Given that the NHS accounts reported a surplus in each of those three years of no more than £96m, the capital to revenue transfers served to mask revenue overspends of up to £315m.

'Had this scale of virement been allowed in 2004/05, the aggregate deficit would not have been uncovered,' concluded McCormick.

If Douglas's pre-Rab analysis were then repeated for those years – where Rab rules meant underspends were added to the following year's allocations – the NHS is found to have overspent its annual allocation by between £325m and £411m each year from 2001/02 to 2003/04. In 2004/05, the in-year overspend was £328m.

Nigel Edwards, director of policy at the NHS Confederation, told PF: 'McCormick doesn't quite absolve management. He says instead that poor management couldn't cope with the various assaults from various places, but good management could.'

Edwards added that, with the increase in NHS resources since 2001/02, the actual proportion of the £325m–£430m overspend dropped from 0.7% of the total budget in 2001/02 to 0.5% in 2005/06. An in-year surplus of £269m would then buck a historic trend of at least five years.

A recovery of such a scale is not without controversy, however. The £450m central reserve was created at the beginning of the financial year when the DoH devolved responsibility for more than £1bn worth of budgets to SHAs, holding back the £450m as an 'efficiency saving'.

Add to that the £269m in-year underspend and the March 31 accounts could this year mask an underspend across the NHS of £719m: 0.9% of its total budget.

According to Professor Rod Griffiths, president of the Faculty of Public Health, such 'cosmetic short-term fixes' have come at the expense of public health.

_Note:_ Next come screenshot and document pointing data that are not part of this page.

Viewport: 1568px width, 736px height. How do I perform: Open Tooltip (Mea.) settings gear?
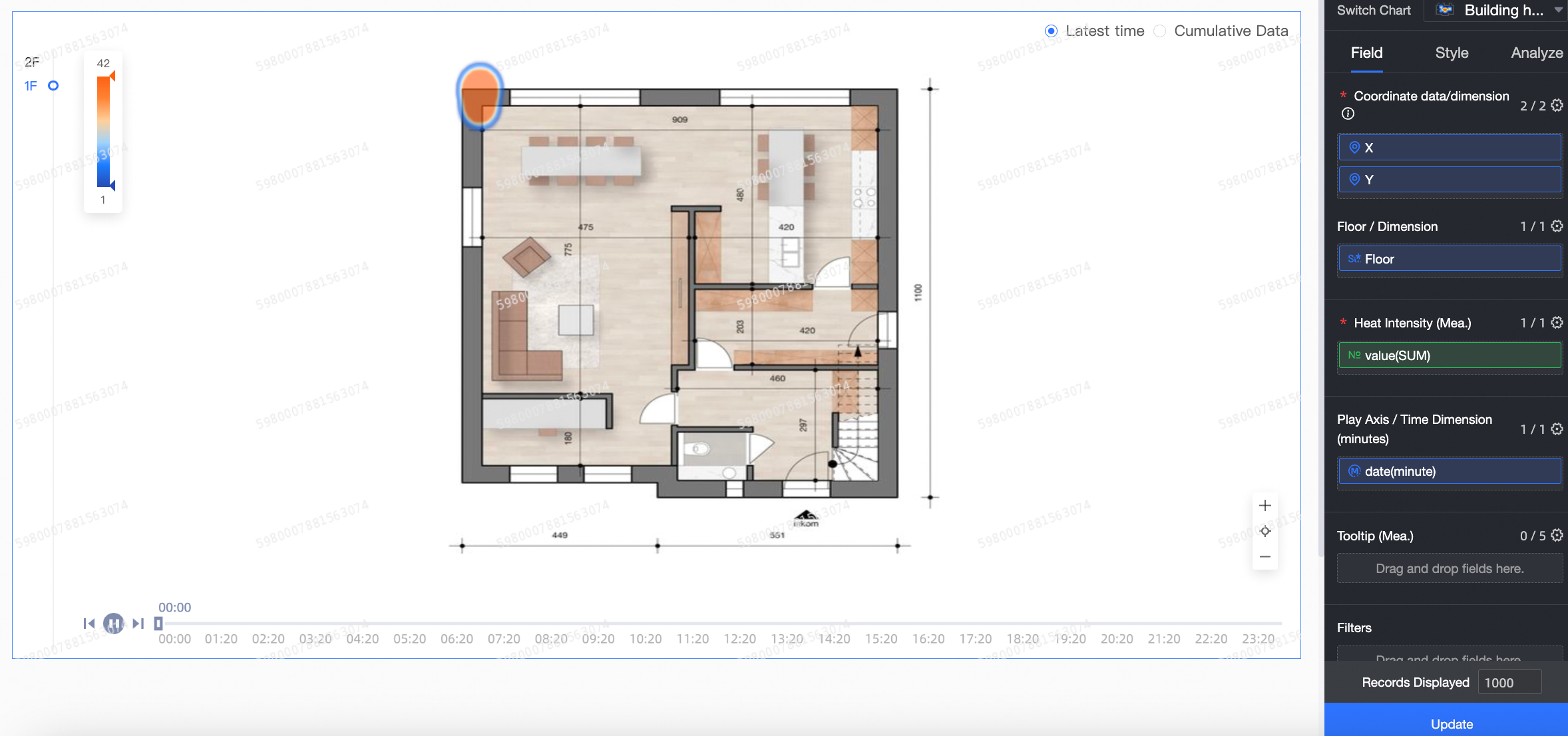[x=1557, y=536]
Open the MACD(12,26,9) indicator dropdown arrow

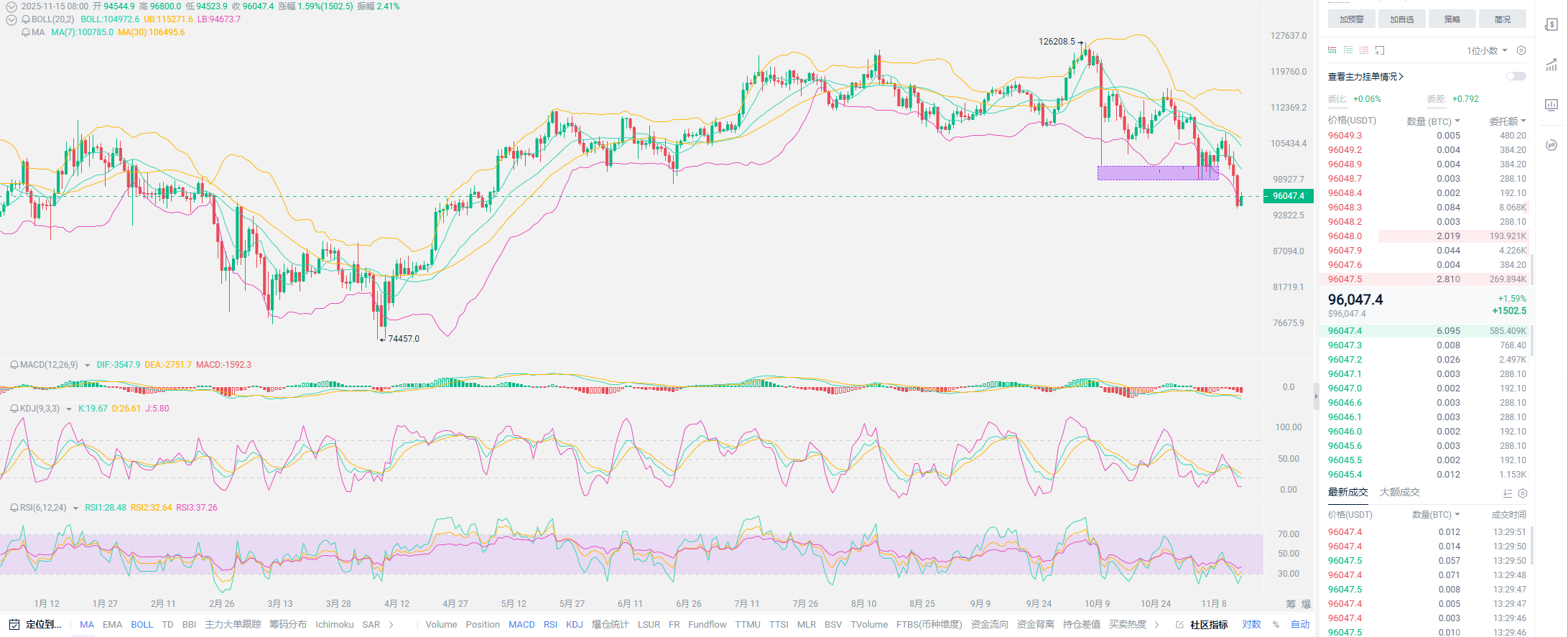point(88,366)
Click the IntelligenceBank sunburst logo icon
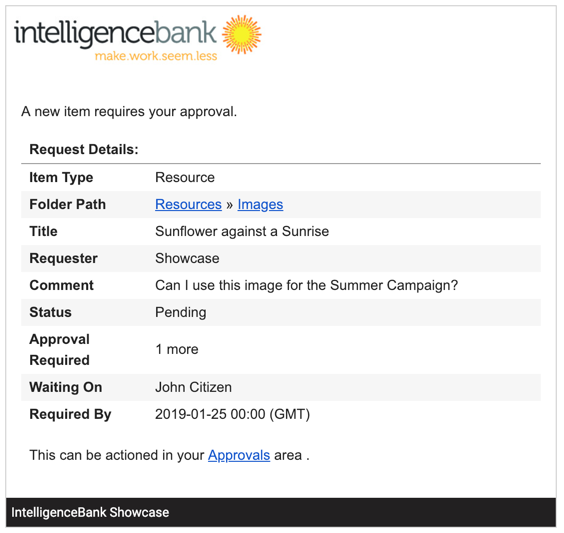Screen dimensions: 564x533 pyautogui.click(x=241, y=35)
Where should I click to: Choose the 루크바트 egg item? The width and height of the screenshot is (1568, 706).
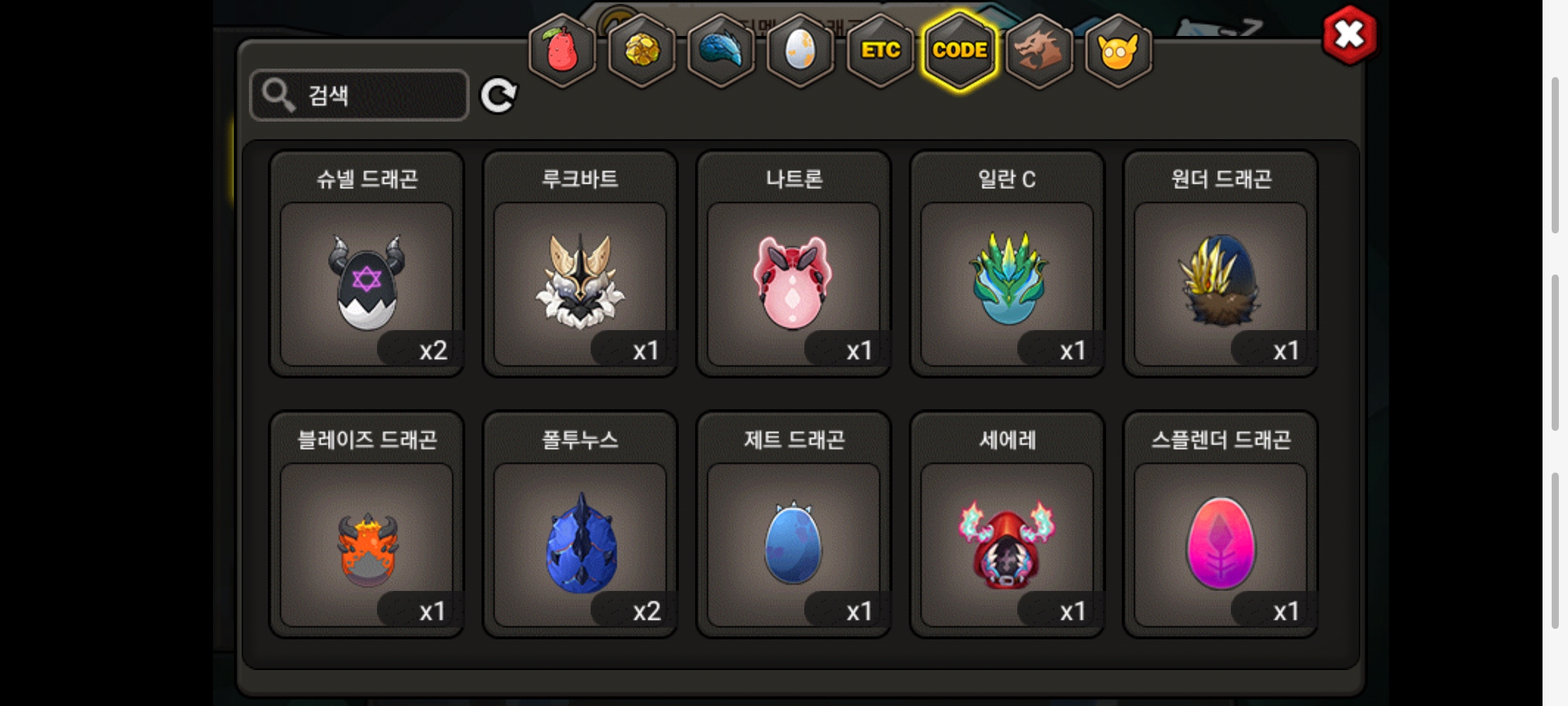point(580,264)
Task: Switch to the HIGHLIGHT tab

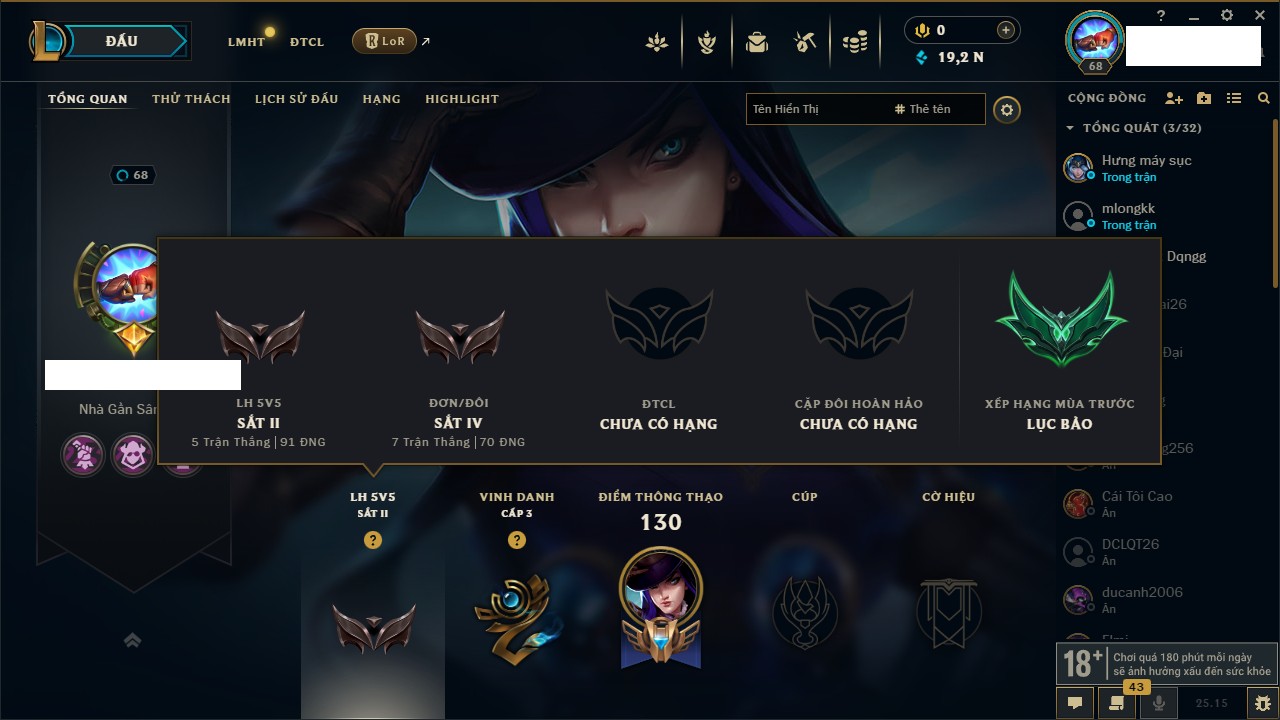Action: [x=462, y=99]
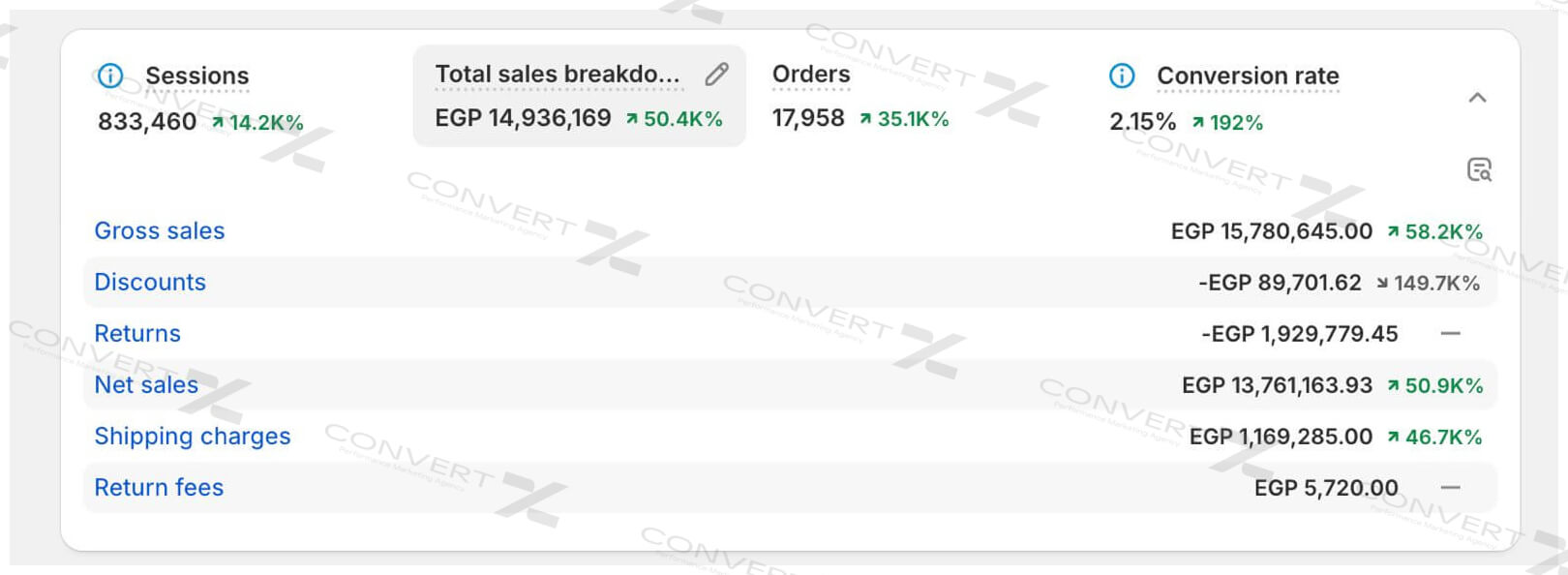Screen dimensions: 1568x575
Task: Click the Gross sales 58.2K% change indicator
Action: [x=1434, y=231]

'It's obvious the money that was originally allocated to public health initiatives such as obesity, smoking cessation and alcohol abuse has not gone on it. We're still trying to find out what has happened to it,' he told PF.

Most hospital activity statistics are not available until six to 12 months after the fact and so evidence as to whether or not the holding back of £719m from the NHS has indeed led to a deterioration in patient care is hard to come by, as much of the data is not yet available.

But Professor John Appleby, chief economist at the King's Fund, told PF that the latest waiting list figures revealed a small, but clear, reversal of a four-year trend for decreasing waiting times.

'The percentage with the shortest waiting times – 0-13 weeks – has risen steadily from 53.6% in the first quarter of 2003/4 to 75.6% in the third quarter of 2005/6. But since then, it has dropped by over 1% to 74.5% in the second quarter of 2006/07,' he said.

'The percentage change looks small, but it's a definite break in the trend,' he added.

But it might not all be bad news for the NHS. The DoH completed its hat trick of deficit-related reports last week with a response to the Commons health select committee's December report. This had demanded a return of the Rab deductions that had hit debt-ridden trusts with a 'double whammy', requiring them both to address the causes of their overspending and also live within a reduced allocation.

The DoH then agreed the system was unsuitable, but said it could not afford to return the docked funds.

That may change, however, as the department told the MPs last week that it was 'looking seriously at the case for reversing the impact of past Rab deductions for NHS trusts for the delivery of financial balance in 2006/07'.

Indeed, Douglas's report noted the £698m deducted this year was still in the DoH's coffers and would be 'available' next financial year.

If that is the case, a senior source remarked that a fourth bottom line – possibly higher than the £269m surplus – might still be reported in March.